Medicare Compliance & Reimbursement

CODING:

Harvest 'Low-Hanging Fruit' To Boost Your Profits

Avoid this common E/M trap

Sure, times have been especially challenging for many practices this year, due to Medicare reimbursement changes. But providers may be making the problem worse, says Terry Fletcher, a coding consultant in Laguna Niguel, CA.

The problem: Many specialists decided to reduce the number of E/M visits they perform. "They're trying to bypass the E/M and get the information on the phone" before operating on a patient, Fletcher says. "They think they can be more efficient with their money by doing less E/Ms and getting more procedures in," she says.

She sees many practices reducing their E/M visits by 20 to 30 percent, and one office had reduced its E/Ms by about 200 percent. These practices don't realize that they can make more profit by doing E/Ms--especially now that RVUs for E/M codes have gone up. A cardiac catheterization makes only $218 for 90 minutes of work, but a level-four office visit can make $80 for just 15 minutes, notes Fletcher.

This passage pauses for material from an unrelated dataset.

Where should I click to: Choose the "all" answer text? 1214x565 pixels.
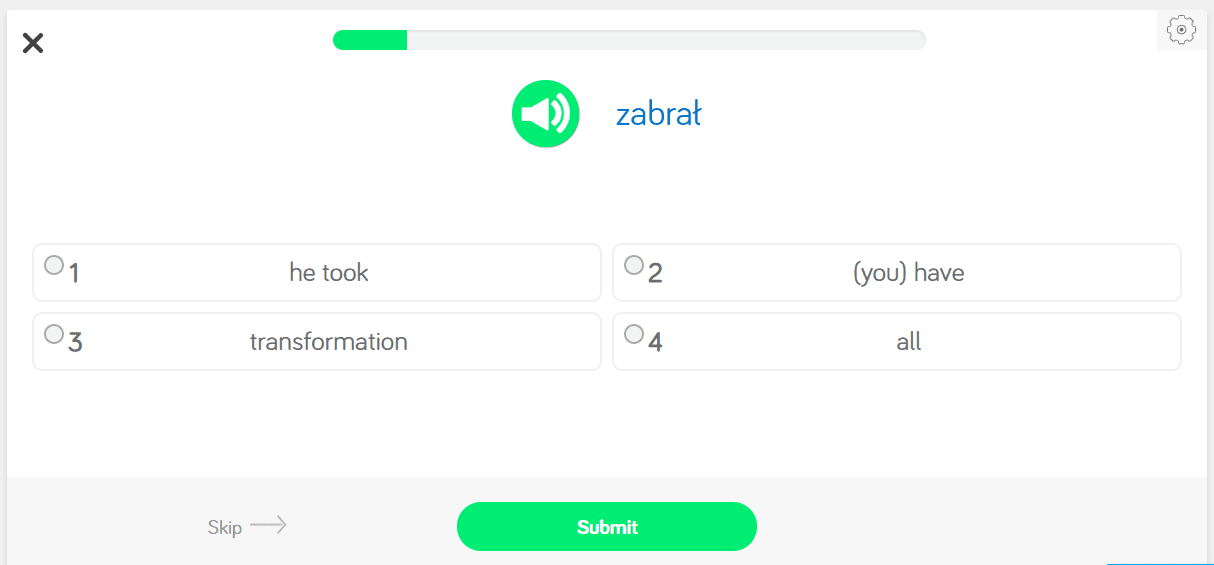908,342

"In cardiology, E/Ms is where you make money, not procedures," Fletcher adds. The same is true for gastroenterology. Of course, you should only provide, and bill for, medically necessary E/M visits.

To figure out whether you're billing fewer E/Ms this year than last, you should compare your billings from the same period in 2006 and 2007, says Barbara Cobuzzi, director of outreach programs for the American Association of Professional Coders, based in Salt Lake City. Also, if you're billing E/Ms on the same date as procedures, you should make sure the carrier is allowing your use of modifier 25.

Tip: Try doing an impact analysis of your high-frequency CPT codes by payor, advises Mary Falbo, president of Millennium Healthcare Consulting in Lansdale, PA. That way, you'll be able to see what has changed, including your "case mix" or your proportion of E/Ms and procedures.

Don't Overlook Basic Add-Ons

Many practices are also missing out on basic reimbursement that they should be billing. Fletcher looked at one office where a new coder wasn't billing for radiological supervision and interpretation with cardiac catheterizations. Another practice was billing only for insertion, not removal, when the physician replaced a battery in a pacemaker, not realizing you can bill for both.

Still another practice wasn't recognizing the difference between an aortography and an abdominal aortogram. With Medicare patients, you get about $40 more for the former than for the latter, Fletcher points out.

Other culprits: Many practices suffer from backlogs in claims billing due to staffing changes or operational process. These lags can create reimbursement declines, says Cynthia Swanson, a coding consultant with Seim Johnson Sestak & Quist in Omaha, NE. Adding a new physician to your practice can cause delays, especially with the slow process of getting the new doctor enrolled in Medicare.

Not all coding experts are seeing a decline in their clients' revenues this year.

"The only practices I'm experiencing a drop with are those that have imaging equipment," says Tom Powell, a senior consultant with Healthcare Administrative Partners in Media, PA. Practices with imaging equipment are suffering from the outpatient cap and the cut to additional scans, he notes. "Everyone else I work with is doing a little better this year."

Many cardiology practices are focusing on harvesting "low-hanging fruit" and doing better this year than last, says Jim Collins with the Cardiology Coalition in Matthews, NC. His clients are focusing on documenting services accurately--including diagnostic test indications, documenting all procedures and add-on services, and documenting E/M visits fully.

Bottom line: "Practices need to take a look at all the angles of billing and collections to determine the rationale for reimbursement decreases," Swanson says. These can include your billing and collections processes, changes in your practice, new coding or billing staff, increases or decreases in particular services, fee schedule changes, how aggressive your collections staff are, and how much you emphasize appealing denied claims.